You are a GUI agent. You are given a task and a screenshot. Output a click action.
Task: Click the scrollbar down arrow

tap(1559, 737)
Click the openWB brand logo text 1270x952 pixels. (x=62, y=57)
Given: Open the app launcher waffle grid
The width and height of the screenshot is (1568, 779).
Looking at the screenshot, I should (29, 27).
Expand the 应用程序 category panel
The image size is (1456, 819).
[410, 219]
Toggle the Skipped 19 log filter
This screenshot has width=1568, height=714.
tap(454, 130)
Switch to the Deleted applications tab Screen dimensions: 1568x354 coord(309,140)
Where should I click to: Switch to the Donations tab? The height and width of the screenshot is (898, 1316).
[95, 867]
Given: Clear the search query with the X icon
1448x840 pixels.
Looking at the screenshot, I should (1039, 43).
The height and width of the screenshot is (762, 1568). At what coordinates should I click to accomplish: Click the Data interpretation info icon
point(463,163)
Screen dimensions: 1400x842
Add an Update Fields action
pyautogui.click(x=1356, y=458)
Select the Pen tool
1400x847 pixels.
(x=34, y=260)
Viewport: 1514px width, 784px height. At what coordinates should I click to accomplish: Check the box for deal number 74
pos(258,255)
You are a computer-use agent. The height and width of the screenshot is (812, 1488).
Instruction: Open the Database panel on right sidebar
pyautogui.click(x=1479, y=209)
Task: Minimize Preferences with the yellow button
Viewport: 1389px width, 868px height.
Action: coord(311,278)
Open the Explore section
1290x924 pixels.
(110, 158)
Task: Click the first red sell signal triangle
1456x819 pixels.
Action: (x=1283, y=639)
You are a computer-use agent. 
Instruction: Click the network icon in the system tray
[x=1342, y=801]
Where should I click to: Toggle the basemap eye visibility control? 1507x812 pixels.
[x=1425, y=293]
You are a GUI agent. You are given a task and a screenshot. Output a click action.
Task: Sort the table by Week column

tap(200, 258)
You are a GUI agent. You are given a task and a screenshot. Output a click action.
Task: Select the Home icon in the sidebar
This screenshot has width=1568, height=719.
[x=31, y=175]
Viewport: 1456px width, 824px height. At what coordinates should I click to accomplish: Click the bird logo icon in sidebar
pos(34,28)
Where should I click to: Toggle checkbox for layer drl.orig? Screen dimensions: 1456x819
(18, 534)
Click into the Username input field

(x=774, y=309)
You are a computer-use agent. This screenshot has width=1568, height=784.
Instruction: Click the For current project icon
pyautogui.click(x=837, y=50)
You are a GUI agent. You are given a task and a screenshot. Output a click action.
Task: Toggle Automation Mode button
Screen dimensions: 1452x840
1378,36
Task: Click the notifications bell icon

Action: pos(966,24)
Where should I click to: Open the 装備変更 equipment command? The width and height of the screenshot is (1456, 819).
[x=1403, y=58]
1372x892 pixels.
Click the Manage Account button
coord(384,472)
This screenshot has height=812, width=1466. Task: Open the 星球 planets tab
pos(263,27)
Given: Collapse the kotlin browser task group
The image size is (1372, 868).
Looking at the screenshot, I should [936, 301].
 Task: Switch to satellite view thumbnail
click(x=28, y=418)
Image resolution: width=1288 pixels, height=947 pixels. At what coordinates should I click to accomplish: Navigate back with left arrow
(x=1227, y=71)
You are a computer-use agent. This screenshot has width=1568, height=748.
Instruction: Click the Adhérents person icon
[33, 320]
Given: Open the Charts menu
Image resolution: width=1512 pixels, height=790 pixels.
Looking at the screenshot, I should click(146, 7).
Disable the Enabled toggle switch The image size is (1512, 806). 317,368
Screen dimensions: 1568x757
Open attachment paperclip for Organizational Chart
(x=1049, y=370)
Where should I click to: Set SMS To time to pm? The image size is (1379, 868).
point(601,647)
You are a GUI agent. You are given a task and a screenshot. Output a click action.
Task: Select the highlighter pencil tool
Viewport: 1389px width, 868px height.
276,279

.....

## Instructions for the task
No line before the one containing "Task: Select the highlighter pencil tool" belongs in the answer; give again exactly that line and all lines after it through the end of the data.

## Result of this task
Task: Select the highlighter pencil tool
Viewport: 1389px width, 868px height.
276,279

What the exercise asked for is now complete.